Every line of the records below that has the word "width" should be copied.

━━ Material shown

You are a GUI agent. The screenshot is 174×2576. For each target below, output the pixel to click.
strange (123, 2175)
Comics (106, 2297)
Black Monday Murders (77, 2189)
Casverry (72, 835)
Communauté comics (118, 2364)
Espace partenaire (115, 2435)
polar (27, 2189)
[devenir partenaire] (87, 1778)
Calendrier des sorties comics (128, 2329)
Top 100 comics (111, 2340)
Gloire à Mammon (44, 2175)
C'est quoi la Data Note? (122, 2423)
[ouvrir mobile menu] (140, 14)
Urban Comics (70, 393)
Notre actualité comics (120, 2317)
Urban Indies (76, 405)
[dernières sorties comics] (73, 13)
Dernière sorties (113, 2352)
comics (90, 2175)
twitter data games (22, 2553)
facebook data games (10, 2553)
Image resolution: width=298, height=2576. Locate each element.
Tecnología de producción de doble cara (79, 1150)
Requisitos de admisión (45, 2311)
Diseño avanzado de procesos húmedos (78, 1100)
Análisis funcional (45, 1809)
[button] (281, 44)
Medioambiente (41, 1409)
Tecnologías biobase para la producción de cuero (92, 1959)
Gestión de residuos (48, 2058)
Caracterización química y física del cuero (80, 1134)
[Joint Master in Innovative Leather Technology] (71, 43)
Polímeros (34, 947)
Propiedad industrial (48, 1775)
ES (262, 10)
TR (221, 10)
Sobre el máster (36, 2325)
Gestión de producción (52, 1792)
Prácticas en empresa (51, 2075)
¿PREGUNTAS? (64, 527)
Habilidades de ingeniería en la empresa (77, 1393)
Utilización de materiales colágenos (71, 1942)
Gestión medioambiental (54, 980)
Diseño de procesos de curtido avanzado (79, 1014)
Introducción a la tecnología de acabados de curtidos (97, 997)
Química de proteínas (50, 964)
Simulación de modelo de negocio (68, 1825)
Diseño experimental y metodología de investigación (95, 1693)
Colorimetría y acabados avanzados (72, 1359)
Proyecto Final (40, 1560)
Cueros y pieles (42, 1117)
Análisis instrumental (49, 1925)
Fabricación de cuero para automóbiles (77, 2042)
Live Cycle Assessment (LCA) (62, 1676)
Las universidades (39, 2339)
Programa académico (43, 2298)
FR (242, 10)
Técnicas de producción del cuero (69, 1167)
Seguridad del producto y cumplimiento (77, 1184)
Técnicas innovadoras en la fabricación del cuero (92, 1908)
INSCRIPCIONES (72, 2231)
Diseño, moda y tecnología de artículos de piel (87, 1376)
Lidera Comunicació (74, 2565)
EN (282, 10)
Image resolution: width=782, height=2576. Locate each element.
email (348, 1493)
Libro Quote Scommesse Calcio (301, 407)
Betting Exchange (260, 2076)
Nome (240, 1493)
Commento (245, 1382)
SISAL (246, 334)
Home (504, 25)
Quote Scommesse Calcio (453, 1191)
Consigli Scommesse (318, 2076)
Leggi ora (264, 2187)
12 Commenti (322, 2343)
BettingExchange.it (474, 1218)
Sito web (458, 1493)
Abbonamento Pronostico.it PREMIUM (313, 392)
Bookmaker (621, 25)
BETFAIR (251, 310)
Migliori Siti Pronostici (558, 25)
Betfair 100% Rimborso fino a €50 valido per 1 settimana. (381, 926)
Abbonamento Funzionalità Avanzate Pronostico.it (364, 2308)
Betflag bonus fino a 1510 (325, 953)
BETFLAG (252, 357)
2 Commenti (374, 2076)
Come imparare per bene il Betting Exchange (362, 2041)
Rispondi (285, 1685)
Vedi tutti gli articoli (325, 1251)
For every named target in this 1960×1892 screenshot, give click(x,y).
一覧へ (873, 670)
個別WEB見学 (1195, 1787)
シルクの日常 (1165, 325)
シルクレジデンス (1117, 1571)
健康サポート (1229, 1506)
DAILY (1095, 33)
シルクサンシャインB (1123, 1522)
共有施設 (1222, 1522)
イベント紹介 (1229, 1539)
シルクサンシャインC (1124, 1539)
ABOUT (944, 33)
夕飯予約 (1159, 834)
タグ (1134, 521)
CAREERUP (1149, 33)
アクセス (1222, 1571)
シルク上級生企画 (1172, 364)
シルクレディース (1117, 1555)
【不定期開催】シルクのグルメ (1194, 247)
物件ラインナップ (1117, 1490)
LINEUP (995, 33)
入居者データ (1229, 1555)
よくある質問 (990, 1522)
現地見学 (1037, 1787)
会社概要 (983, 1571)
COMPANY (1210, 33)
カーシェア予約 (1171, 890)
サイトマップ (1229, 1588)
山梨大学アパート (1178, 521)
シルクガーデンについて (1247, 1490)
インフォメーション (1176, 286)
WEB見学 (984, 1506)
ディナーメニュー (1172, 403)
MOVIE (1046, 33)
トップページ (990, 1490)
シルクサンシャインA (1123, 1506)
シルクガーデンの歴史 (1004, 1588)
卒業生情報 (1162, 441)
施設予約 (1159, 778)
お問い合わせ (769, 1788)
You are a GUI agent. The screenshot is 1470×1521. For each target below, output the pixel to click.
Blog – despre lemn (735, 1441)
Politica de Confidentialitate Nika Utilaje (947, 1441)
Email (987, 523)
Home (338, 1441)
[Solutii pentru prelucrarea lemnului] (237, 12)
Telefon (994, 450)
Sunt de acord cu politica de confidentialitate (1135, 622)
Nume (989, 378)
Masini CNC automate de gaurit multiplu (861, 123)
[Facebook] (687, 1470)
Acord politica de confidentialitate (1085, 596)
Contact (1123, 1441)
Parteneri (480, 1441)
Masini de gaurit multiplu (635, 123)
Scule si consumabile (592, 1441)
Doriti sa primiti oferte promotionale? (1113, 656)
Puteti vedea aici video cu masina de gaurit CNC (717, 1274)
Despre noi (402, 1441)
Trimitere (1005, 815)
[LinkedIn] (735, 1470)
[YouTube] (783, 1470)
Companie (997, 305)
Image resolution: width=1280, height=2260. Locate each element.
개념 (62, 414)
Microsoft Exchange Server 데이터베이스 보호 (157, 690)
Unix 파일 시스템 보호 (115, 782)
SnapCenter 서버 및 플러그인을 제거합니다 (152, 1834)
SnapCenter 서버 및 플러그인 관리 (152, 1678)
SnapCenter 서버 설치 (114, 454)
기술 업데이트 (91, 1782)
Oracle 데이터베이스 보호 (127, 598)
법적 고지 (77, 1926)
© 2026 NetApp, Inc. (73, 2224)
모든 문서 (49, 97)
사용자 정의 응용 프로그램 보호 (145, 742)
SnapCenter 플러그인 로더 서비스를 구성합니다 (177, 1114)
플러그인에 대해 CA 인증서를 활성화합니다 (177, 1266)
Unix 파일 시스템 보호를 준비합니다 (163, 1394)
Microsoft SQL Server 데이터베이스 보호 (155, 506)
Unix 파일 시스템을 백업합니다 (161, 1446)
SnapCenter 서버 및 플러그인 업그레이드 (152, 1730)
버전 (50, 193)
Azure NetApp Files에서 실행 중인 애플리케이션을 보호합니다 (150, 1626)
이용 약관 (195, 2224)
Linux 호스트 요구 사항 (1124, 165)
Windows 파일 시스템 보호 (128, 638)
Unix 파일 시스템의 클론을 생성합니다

━━━━

■ Response below ■
Image resolution: width=298, height=2576. Locate each element.
Image resolution: width=782, height=2576. Locate each element.
Image resolution: width=1280, height=2260. Locate each element.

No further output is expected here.